One of the major challenges that startups face is getting new employees on board. Apart from the struggle that is associated with getting a full-time employee on board, here are few reasons why hiring a consultant over an employee makes complete sense.

What are the benefits of hiring a consultant?

1) You get what you pay for: You can discuss deliverables with the consultant you plan to hire and only pay on completion of the task. This means you can decide how much a task is worth and only spend that amount. In the case of full-time employees, fixed compensation is not directly linked to performance or achievement of certain goals. Regardless of how an employee performs, he/she is still eligible for that salary cheque at the end of the month.

2) Greater flexibility:Since contractors are not technically employees of your company, it gives your greater flexibility to control the conditions of their work and remuneration. Minimum wage policies don’t apply to independent contractors, and their terms for employment can be tailored to your company’s specific needs.It takes a longer timeframe to hire full-time employees as compared to consultants.
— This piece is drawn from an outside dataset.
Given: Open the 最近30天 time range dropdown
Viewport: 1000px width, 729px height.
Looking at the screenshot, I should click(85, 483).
Also, in case their services are no longer required, it’s easier to terminate a consultant than an employee.

3) Lower liability risk for their actions: Again, since consultantsaren’t technically employees, your company does not bear full responsibility for their actions on the job. This may sound like a perk only in extreme cases, but any reduction in your company’s risk profile is always a positive.

4) Lower employee benefit costs:As an employer in India, you might be liable to pay your permanent employees certain benefits such as leave encashment, gratuity, provident fund (PF) and employee state insurance. By classifying a worker as a consultant rather than a full-time employee, you can avoid many of these liabilities, which can be significant amounts in the long run.
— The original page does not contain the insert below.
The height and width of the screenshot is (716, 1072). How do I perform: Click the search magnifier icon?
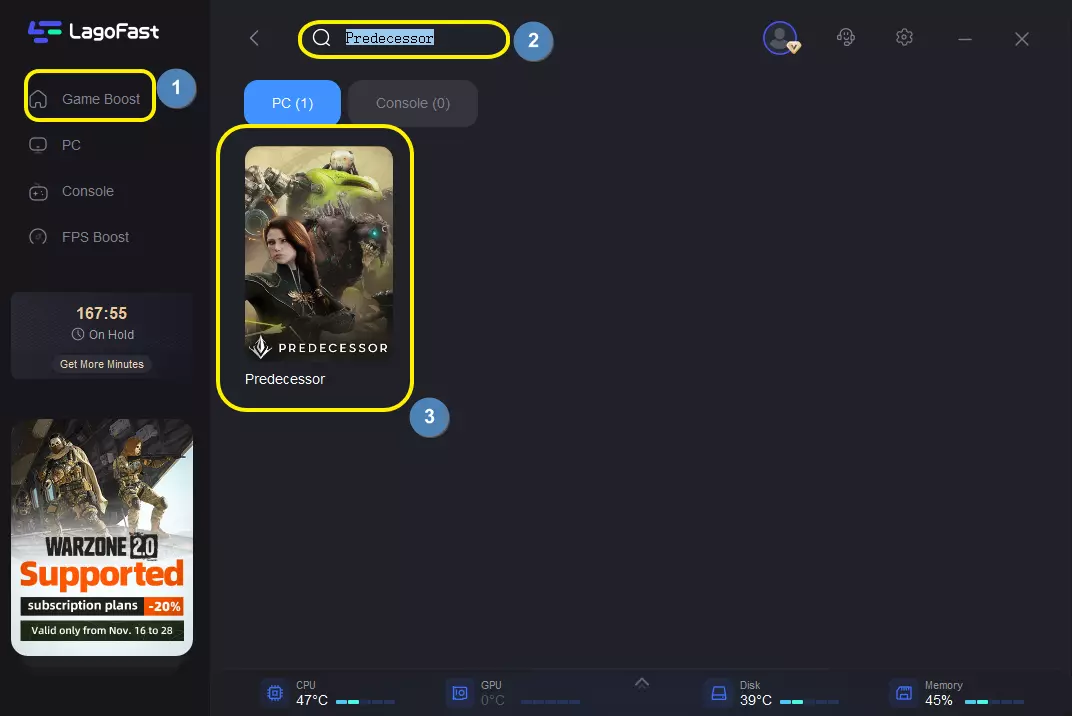pos(321,38)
5) Fewer compliance headaches: It is common knowledge that once an organisation grows beyond 20 employees, it is on the hook for both PFand ESIC compliance. While a growing organisation will inevitably have to take the PF and ESIC plunge, classifying employee number 20 as a consultant, is certainly a way for resource to avoid the short-term compliance headache.

6) Greater salary take home for employees: For thosewho are looking to maximise their take-home wages, a consultant classification becomes useful. Typical statutory deductions like PF, PT, ESI, and LWF will no longer apply. Moreover, for higher income employees, the tax deducted at source will often be lower relative to the tax the worker would pay, if he/she was classified as a full-time employee.

Reading these benefits, you might be wondering why organisations don’t always designate all their workers as consultants instead of employees. The Labour Department has been smart about this, and has laid down guidelines on the distinction between full-time employees and consultants. We have addressed this below.

How do I know if my worker qualifies as a consultant?

1) Unique set of skills:Consultants should provide your company with a service that is backed by a specific set of skills; skills that are not commonly found in other employees of your company. In addition to that, the consultant should also have some experience in the field in which he/she is providing guidance to the company.Generally, consulting is more experience based rather than work oriented.

2) Organisational subordination: If you hired an independent contractor whom you are guiding in the form of instructions on when, where, and how he/she has to consult you, thenyou might want to reconsider the contractor classification. There should be no degree of subordination between a consultant and the hiring company. They work for your company, yes, but from the outside. In the eyes of the law, consultants should have an equal footing with your company. Hence, the levels of hierarchy and chain of command that you have built in your organisation should not apply to them. A consultant may be hired to train your employees, but his/her execution of the activity would not depend on the rules that apply to your employees.

3) Consultants generally come pre-loaded: Have you ever heard of someone training a consultant? Probably not too often. More importantly, consultants are called in because they bring a certain amount of functional expertise to the table, which they can utilise to create benefits for your organisation. While you may, and probably should give your consultants an in-depth briefing about the company, you are not obligated to train them in the function they are to perform. Let’s say you engage with a consultant to manage SEO on your website. The expectation is that this individual brings with him/her an understanding of how SEO works and how it is implemented. As the "client", you are not obligated to train this individual. That would sound more like sponsoring the development of an employee.